START Data extracts

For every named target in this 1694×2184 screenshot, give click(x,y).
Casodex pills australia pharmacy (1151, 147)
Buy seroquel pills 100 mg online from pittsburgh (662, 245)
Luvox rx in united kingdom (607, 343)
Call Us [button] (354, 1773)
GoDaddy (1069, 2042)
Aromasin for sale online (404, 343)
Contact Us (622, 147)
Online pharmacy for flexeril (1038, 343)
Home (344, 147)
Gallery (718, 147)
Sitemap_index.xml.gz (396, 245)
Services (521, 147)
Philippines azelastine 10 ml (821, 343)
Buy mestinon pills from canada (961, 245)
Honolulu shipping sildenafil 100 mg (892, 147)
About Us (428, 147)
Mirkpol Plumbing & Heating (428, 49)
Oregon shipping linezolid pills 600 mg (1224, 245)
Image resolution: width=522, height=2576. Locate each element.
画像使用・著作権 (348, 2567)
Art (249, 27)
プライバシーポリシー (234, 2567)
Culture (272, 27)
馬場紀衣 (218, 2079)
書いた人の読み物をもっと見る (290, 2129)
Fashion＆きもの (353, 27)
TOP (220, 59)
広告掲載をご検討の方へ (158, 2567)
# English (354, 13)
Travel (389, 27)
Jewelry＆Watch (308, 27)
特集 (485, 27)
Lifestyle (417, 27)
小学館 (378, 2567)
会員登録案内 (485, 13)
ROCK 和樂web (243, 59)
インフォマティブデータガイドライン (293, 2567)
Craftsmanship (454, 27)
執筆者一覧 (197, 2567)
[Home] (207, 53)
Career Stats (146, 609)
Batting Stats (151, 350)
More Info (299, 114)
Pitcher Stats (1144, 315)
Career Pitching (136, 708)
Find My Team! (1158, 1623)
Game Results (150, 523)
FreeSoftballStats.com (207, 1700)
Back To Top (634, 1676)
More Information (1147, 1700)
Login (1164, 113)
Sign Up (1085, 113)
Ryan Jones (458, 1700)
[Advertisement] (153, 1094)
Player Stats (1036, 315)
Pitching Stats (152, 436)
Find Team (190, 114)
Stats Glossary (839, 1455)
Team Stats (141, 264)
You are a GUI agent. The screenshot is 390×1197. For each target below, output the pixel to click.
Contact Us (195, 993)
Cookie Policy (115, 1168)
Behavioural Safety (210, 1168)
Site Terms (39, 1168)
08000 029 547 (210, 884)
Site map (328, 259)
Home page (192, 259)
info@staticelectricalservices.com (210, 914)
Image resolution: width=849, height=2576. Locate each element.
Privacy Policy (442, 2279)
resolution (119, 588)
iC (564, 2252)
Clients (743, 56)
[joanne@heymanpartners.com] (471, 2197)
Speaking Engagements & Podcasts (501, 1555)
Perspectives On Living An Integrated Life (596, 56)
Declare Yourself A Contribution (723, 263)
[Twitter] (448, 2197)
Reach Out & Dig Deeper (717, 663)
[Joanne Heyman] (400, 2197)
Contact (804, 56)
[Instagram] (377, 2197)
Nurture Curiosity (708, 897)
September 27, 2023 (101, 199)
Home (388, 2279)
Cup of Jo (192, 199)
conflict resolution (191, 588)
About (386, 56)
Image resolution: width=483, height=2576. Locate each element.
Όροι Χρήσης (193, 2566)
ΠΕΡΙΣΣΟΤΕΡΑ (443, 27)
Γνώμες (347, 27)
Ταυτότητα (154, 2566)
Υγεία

END Data extracts

Taking no liberties, give the material above again in full.

For every named target in this 1694×2184 screenshot, give click(x,y).
Casodex pills australia pharmacy (1151, 147)
Buy seroquel pills 100 mg online from pittsburgh (662, 245)
Luvox rx in united kingdom (607, 343)
Call Us [button] (354, 1773)
GoDaddy (1069, 2042)
Aromasin for sale online (404, 343)
Contact Us (622, 147)
Online pharmacy for flexeril (1038, 343)
Home (344, 147)
Gallery (718, 147)
Sitemap_index.xml.gz (396, 245)
Services (521, 147)
Philippines azelastine 10 ml (821, 343)
Buy mestinon pills from canada (961, 245)
Honolulu shipping sildenafil 100 mg (892, 147)
About Us (428, 147)
Mirkpol Plumbing & Heating (428, 49)
Oregon shipping linezolid pills 600 mg (1224, 245)
Image resolution: width=522, height=2576. Locate each element.
画像使用・著作権 (348, 2567)
Art (249, 27)
プライバシーポリシー (234, 2567)
Culture (272, 27)
馬場紀衣 (218, 2079)
書いた人の読み物をもっと見る (290, 2129)
Fashion＆きもの (353, 27)
TOP (220, 59)
広告掲載をご検討の方へ (158, 2567)
# English (354, 13)
Travel (389, 27)
Jewelry＆Watch (308, 27)
特集 (485, 27)
Lifestyle (417, 27)
小学館 (378, 2567)
会員登録案内 (485, 13)
ROCK 和樂web (243, 59)
インフォマティブデータガイドライン (293, 2567)
Craftsmanship (454, 27)
執筆者一覧 (197, 2567)
[Home] (207, 53)
Career Stats (146, 609)
Batting Stats (151, 350)
More Info (299, 114)
Pitcher Stats (1144, 315)
Career Pitching (136, 708)
Find My Team! (1158, 1623)
Game Results (150, 523)
FreeSoftballStats.com (207, 1700)
Back To Top (634, 1676)
More Information (1147, 1700)
Login (1164, 113)
Sign Up (1085, 113)
Ryan Jones (458, 1700)
[Advertisement] (153, 1094)
Player Stats (1036, 315)
Pitching Stats (152, 436)
Find Team (190, 114)
Stats Glossary (839, 1455)
Team Stats (141, 264)
You are a GUI agent. The screenshot is 390×1197. For each target below, output the pixel to click.
Contact Us (195, 993)
Cookie Policy (115, 1168)
Behavioural Safety (210, 1168)
Site Terms (39, 1168)
08000 029 547 (210, 884)
Site map (328, 259)
Home page (192, 259)
info@staticelectricalservices.com (210, 914)
Image resolution: width=849, height=2576. Locate each element.
Privacy Policy (442, 2279)
resolution (119, 588)
iC (564, 2252)
Clients (743, 56)
[joanne@heymanpartners.com] (471, 2197)
Speaking Engagements & Podcasts (501, 1555)
Perspectives On Living An Integrated Life (596, 56)
Declare Yourself A Contribution (723, 263)
[Twitter] (448, 2197)
Reach Out & Dig Deeper (717, 663)
[Joanne Heyman] (400, 2197)
Contact (804, 56)
[Instagram] (377, 2197)
Nurture Curiosity (708, 897)
September 27, 2023 (101, 199)
Home (388, 2279)
Cup of Jo (192, 199)
conflict resolution (191, 588)
About (386, 56)
Image resolution: width=483, height=2576. Locate each element.
Όροι Χρήσης (193, 2566)
ΠΕΡΙΣΣΟΤΕΡΑ (443, 27)
Γνώμες (347, 27)
Ταυτότητα (154, 2566)
Υγεία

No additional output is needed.